Na última semana, a Aneel (Agência Nacional de Energia Elétrica) emitiu um alerta para os operadores de hidrelétricas na região Sul do Brasil, solicitando um reforço nas medidas de segurança diante da expectativa de fortes chuvas no segundo semestre. Essa recomendação se baseia na alta probabilidade da ocorrência de um El Niño de grandes proporções, conforme indicado pela agência reguladora.
Impactos Esperados no Setor Elétrico
Os impactos do El Niño no setor elétrico brasileiro podem ser diversos. Segundo especialistas, além do aumento no uso de usinas térmicas, o fenômeno pode resultar em elevações nas contas de luz e interrupções no fornecimento de energia, causadas por incêndios e ventos fortes. O Climatempo destacou que, com as temperaturas mais altas, o consumo de eletricidade tende a aumentar, principalmente devido ao uso intensificado de aparelhos de refrigeração.
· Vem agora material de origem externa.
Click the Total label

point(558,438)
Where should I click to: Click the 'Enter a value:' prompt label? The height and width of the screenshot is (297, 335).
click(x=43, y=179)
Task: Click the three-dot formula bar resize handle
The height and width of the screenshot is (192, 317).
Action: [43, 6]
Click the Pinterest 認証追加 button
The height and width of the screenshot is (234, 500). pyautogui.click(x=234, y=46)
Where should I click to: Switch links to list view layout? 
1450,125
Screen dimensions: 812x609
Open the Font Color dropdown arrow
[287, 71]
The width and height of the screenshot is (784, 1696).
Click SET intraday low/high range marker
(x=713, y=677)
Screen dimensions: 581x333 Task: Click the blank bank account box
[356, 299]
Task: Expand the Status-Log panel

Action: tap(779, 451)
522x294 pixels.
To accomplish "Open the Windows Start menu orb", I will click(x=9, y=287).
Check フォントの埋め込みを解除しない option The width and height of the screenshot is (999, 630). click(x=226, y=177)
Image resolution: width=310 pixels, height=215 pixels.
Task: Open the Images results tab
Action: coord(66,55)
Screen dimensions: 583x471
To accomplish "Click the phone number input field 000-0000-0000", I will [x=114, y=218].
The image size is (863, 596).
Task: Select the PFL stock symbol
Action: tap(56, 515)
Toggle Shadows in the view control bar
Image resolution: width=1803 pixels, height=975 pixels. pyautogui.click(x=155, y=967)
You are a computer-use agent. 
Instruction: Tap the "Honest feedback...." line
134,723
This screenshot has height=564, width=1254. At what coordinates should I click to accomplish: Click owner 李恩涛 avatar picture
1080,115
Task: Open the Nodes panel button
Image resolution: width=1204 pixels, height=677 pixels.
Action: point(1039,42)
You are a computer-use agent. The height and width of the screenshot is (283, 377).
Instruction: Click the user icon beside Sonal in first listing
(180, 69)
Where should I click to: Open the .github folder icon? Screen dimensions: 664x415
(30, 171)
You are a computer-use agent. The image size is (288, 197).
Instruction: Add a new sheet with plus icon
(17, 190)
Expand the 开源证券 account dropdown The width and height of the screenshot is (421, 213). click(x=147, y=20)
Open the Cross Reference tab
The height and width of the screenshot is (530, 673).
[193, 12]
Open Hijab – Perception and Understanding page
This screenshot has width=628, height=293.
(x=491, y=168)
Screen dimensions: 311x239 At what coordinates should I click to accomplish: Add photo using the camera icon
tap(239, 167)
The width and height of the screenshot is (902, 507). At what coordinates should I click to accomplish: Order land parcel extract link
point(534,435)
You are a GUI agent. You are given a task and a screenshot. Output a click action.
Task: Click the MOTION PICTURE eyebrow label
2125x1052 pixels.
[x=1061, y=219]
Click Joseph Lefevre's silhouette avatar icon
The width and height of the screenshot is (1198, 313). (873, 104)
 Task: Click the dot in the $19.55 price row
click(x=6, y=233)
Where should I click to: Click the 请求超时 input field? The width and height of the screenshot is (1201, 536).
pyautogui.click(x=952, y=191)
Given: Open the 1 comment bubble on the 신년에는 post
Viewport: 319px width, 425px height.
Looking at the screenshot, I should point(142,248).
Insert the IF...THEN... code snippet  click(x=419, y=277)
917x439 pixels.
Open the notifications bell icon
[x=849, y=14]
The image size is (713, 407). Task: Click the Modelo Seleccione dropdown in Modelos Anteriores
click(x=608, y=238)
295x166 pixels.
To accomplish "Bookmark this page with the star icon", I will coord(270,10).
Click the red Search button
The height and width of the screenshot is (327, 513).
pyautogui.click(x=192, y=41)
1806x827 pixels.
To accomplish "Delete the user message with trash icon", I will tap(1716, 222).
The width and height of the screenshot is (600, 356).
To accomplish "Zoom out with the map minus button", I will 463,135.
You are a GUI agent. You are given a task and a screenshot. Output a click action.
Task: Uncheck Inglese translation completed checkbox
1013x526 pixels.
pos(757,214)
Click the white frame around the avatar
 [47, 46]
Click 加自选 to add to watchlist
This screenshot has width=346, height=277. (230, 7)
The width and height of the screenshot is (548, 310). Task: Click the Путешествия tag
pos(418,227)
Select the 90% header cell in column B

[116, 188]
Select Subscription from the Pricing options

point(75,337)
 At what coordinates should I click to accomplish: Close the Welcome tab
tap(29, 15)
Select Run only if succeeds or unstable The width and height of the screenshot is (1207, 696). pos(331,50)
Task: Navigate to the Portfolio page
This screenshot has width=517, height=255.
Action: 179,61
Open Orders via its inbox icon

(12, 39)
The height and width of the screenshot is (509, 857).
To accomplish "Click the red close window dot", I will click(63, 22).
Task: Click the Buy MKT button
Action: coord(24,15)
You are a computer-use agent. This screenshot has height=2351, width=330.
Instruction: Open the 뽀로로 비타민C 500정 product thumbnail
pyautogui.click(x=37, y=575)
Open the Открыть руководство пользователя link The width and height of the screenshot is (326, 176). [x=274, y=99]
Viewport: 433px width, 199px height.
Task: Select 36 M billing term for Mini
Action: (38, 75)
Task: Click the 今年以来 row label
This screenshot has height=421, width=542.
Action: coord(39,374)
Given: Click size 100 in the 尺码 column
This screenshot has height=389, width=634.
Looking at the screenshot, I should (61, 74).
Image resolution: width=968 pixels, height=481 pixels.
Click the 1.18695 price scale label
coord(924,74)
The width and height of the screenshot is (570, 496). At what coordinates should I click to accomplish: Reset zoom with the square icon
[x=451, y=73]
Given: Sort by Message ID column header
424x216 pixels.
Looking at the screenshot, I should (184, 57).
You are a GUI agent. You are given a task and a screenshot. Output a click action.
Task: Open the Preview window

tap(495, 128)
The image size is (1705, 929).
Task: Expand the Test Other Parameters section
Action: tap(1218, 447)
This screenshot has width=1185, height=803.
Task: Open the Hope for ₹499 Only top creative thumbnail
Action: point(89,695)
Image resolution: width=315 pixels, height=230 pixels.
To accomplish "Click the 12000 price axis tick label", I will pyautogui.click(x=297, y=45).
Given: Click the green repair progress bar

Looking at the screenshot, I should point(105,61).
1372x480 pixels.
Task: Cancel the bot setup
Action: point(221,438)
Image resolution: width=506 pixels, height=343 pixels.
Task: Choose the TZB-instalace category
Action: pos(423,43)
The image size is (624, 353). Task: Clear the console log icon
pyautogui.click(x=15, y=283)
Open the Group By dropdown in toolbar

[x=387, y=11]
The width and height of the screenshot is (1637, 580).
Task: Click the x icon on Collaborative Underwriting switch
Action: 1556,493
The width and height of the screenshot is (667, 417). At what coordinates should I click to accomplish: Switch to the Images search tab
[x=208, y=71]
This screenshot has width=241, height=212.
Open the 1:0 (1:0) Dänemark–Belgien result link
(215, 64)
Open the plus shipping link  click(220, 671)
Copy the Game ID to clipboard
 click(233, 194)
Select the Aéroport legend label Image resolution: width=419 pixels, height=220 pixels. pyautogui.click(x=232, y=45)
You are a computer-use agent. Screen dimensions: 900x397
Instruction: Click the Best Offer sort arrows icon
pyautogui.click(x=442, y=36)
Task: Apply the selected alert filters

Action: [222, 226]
Reservatórios em Situação Crítica
A irregularidade das chuvas pode comprometer os reservatórios, exigindo um planejamento mais rigoroso do sistema elétrico. Existe também o risco de que o início do período chuvoso nas regiões Sudeste e Centro-Oeste, que concentram cerca de 70% da produção hidrelétrica do Brasil, sofra atrasos. O El Niño foi confirmado pela Noaa (Administração Nacional Oceânica e Atmosférica) dos EUA, que estima uma probabilidade de 63% de um fenômeno de alta intensidade entre setembro e janeiro.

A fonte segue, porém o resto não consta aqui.